- **WHAT TO DO**
The word to look for is "Task". Report every line of the entries below that has it.

DATA EXTRACTS Start Marker

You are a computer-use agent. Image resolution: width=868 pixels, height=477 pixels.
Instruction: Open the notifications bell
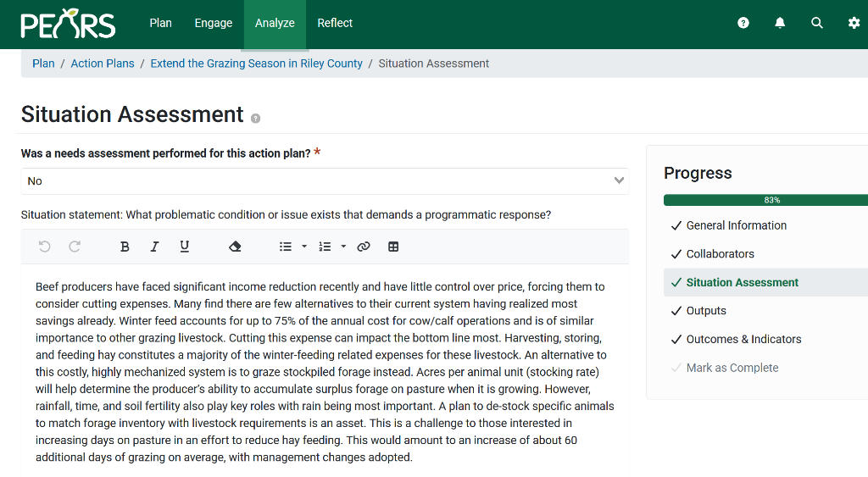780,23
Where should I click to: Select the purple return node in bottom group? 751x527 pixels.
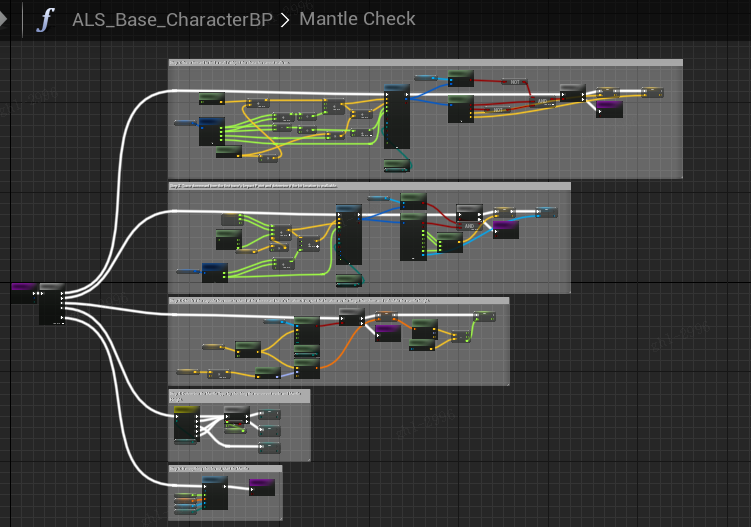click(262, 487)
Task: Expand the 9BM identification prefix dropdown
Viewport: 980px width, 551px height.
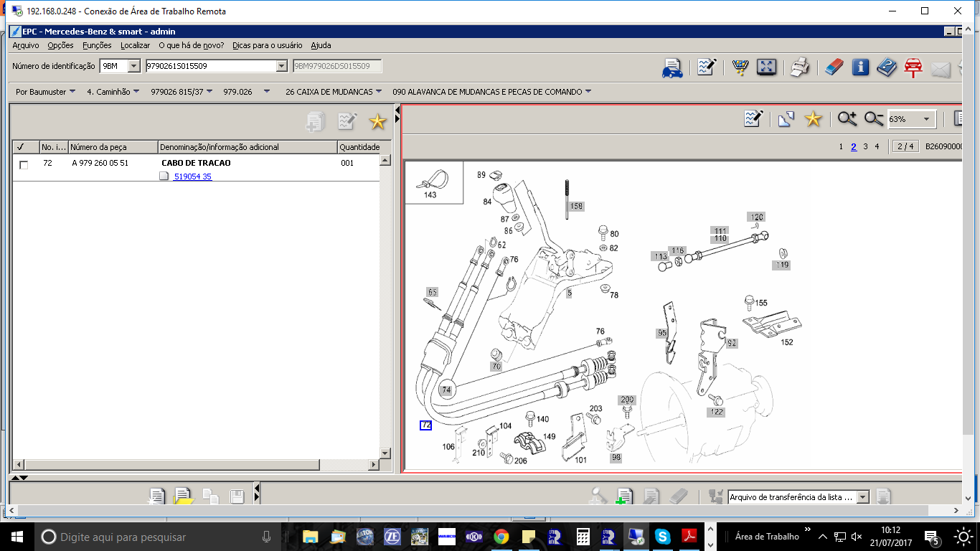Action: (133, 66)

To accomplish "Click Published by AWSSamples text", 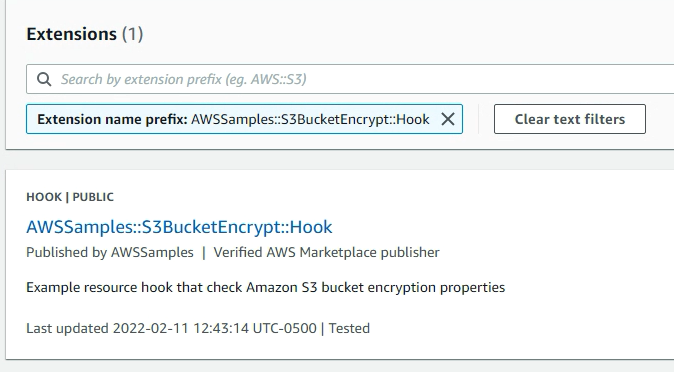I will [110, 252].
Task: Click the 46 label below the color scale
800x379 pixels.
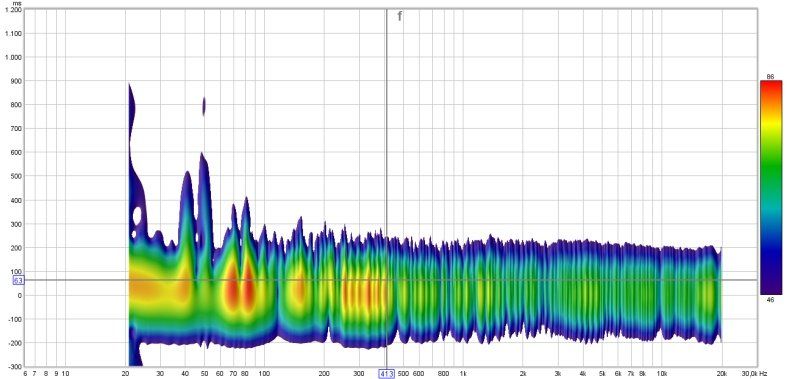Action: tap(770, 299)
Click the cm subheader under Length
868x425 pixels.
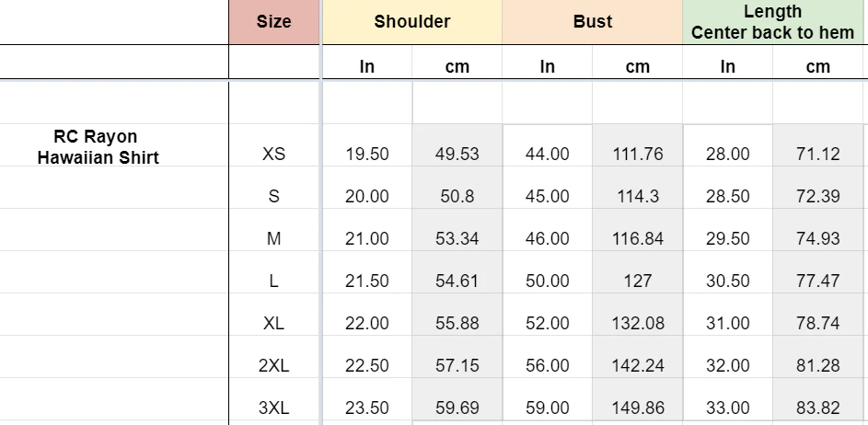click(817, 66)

DATA EXTRACTS End Marker

- **RESULT**
Task: Expand the 9BM identification prefix dropdown
Task: Click the 46 label below the color scale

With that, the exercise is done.